Una neoplasia difficile da trattare
Il tumore alla prostata metastatico e resistente alla castrazione resta, ancora oggi, una neoplasia difficile, soprattutto se sono presenti mutazioni dei geni BRCA1/2, una tipologia di alterazioni genetiche della riparazione mediante ricombinazione omologa (HRR), che rappresentano il 10-15 per cento dei casi, rendendo questi pazienti più suscettibili a sviluppare una malattia aggressiva, con esiti negativi e prognosi sfavorevoli. Ma la nuova combinazione (come è emerso dai risultati dello studio di fase 3 MAGNITUDE, sui quali si è basata l’approvazione di Aifa) ha migliorato significativamente la sopravvivenza libera da progressione radiografica in tutti i pazienti HRR-positivi, con un miglioramento ancor più pronunciato nel caso delle mutazioni del gene BRCA1/2. Il farmaco è inoltre in fase avanzata di studio anche per il trattamento di pazienti adulti con carcinoma prostatico metastatico sensibile agli ormoni (HRR-positivi). Lo studio di fase 3 AMPLITUDE, infatti, ha valutato l’efficacia e la sicurezza di niraparib e abiraterone acetato più predniso(lo)ne nel trattamento di questo sottogruppo di pazienti rispetto al placebo più abiraterone e prediso(lo)ne da soli, evidenziando i benefici clinici di questa terapia.

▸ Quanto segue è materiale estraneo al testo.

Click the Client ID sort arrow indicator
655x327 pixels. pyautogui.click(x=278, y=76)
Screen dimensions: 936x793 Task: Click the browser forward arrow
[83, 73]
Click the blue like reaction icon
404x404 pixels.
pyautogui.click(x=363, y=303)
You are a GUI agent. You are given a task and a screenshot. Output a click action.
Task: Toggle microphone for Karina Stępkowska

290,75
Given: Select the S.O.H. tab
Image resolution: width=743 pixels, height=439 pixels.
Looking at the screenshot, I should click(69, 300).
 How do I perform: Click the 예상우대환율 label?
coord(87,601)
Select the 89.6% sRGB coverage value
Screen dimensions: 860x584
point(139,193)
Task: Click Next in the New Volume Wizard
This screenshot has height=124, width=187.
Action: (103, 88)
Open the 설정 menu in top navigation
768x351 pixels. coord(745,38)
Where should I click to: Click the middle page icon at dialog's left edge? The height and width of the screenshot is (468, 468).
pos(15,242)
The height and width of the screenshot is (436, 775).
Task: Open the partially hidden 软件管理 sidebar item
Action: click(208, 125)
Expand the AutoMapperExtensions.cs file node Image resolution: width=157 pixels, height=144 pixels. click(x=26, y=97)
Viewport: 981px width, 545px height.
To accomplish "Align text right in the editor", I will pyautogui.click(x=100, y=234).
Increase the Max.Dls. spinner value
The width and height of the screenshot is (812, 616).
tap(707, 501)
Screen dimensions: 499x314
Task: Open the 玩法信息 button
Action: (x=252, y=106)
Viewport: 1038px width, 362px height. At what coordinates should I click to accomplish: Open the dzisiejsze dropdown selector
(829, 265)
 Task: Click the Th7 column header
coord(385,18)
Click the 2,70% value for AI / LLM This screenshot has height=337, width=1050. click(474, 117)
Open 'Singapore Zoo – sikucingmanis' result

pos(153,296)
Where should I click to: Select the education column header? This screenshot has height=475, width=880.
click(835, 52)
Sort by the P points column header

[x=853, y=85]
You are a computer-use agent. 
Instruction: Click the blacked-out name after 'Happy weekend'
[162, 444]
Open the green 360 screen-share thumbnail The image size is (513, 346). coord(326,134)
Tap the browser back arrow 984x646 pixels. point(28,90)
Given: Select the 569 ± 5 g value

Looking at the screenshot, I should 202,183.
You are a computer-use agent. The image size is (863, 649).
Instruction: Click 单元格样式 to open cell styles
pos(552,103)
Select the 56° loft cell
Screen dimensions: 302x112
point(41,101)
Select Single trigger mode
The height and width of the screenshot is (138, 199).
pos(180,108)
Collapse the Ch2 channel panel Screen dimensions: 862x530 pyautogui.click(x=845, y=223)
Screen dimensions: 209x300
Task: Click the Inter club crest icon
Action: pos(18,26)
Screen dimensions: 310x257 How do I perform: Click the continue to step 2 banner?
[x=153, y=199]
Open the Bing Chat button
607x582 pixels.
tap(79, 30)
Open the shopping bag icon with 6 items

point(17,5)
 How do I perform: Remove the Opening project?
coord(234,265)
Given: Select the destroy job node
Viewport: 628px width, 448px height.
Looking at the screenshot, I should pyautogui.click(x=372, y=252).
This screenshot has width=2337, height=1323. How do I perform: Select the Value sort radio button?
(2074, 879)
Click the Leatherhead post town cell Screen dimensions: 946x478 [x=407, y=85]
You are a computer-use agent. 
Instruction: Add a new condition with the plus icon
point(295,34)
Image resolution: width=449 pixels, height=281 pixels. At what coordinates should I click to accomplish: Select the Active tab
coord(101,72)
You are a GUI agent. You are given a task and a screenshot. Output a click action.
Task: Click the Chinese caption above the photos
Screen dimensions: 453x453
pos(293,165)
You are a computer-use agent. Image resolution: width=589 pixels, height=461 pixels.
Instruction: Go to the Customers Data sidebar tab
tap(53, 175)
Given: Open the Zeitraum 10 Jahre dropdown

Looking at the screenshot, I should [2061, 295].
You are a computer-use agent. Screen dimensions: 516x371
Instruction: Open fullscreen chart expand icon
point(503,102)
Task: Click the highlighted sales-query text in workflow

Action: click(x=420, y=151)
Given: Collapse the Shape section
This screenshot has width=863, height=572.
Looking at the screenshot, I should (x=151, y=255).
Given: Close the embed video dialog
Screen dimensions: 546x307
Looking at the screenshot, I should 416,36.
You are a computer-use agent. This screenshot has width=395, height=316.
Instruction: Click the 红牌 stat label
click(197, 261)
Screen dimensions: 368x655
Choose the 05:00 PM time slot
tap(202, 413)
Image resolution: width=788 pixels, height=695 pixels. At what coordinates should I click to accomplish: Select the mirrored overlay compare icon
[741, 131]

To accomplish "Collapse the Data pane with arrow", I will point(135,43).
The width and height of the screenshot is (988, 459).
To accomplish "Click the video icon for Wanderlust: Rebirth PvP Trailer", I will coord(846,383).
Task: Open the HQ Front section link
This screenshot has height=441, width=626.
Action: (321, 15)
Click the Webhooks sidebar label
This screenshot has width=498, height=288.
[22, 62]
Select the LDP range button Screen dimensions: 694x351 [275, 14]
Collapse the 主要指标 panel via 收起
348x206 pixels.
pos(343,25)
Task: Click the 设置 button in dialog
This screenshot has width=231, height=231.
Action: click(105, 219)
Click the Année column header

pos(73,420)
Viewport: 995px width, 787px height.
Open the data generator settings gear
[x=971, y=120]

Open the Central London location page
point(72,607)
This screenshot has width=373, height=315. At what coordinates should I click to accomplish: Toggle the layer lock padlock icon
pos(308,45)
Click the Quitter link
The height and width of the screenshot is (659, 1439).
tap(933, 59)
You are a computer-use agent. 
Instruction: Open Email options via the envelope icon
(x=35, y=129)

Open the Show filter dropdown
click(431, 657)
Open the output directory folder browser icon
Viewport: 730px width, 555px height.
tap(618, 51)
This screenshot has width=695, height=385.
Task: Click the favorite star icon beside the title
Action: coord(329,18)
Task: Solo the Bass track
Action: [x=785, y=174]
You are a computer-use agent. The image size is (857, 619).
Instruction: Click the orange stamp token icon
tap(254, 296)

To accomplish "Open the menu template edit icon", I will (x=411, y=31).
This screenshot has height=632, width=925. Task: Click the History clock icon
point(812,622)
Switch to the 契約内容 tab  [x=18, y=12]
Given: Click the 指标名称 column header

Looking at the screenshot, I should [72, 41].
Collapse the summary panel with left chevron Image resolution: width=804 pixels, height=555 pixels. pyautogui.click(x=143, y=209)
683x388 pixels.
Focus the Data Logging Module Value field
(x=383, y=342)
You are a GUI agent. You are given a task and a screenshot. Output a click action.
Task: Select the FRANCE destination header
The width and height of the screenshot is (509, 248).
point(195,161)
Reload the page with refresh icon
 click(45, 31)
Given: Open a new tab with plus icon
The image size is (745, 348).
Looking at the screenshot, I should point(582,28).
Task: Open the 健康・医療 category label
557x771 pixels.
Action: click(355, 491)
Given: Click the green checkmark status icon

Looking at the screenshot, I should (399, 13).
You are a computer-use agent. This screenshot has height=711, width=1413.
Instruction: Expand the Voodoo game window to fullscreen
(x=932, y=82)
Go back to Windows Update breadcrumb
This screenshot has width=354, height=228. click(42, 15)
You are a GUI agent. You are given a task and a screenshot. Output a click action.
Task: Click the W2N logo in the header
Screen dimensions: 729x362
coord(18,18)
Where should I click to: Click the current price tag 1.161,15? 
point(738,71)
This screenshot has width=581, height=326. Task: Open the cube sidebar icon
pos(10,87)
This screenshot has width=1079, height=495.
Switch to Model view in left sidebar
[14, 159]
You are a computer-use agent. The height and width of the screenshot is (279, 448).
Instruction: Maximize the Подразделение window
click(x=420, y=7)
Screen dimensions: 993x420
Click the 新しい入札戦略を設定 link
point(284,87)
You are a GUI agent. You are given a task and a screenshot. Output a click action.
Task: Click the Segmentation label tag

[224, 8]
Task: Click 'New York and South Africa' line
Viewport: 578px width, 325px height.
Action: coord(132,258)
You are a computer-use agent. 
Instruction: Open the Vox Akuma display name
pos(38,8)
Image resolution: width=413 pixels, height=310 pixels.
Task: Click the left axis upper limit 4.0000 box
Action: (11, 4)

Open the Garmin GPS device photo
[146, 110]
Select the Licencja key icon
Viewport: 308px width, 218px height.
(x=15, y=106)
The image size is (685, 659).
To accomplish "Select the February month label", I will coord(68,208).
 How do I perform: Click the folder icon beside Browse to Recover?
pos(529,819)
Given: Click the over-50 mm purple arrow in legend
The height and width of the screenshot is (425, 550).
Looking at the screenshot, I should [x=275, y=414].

Promuovere la diagnosi precoce
«È molto importante che queste cure innovative, sempre più mirate ed efficaci, siano disponibili in tempi rapidi per tutti i pazienti che ne hanno bisogno – conclude Ferruccio Buora, consigliere di Europa Uomo, associazione dedicata alla tutela del diritto alla prevenzione e alla cura del tumore della prostata -. La nostra missione è prima di tutto promuovere la diagnosi precoce, per evitare terapie invasive e aumentare le probabilità di guarigione. E in secondo luogo far sì che ogni paziente abbia accesso alle innovazioni prodotte dalla ricerca, per ottenere un incremento non solo dell’aspettativa di vita ma anche della sua qualità , come la nuova terapia presentata oggi promette agli uomini affetti da una forma di tumore della prostata particolarmente aggressiva».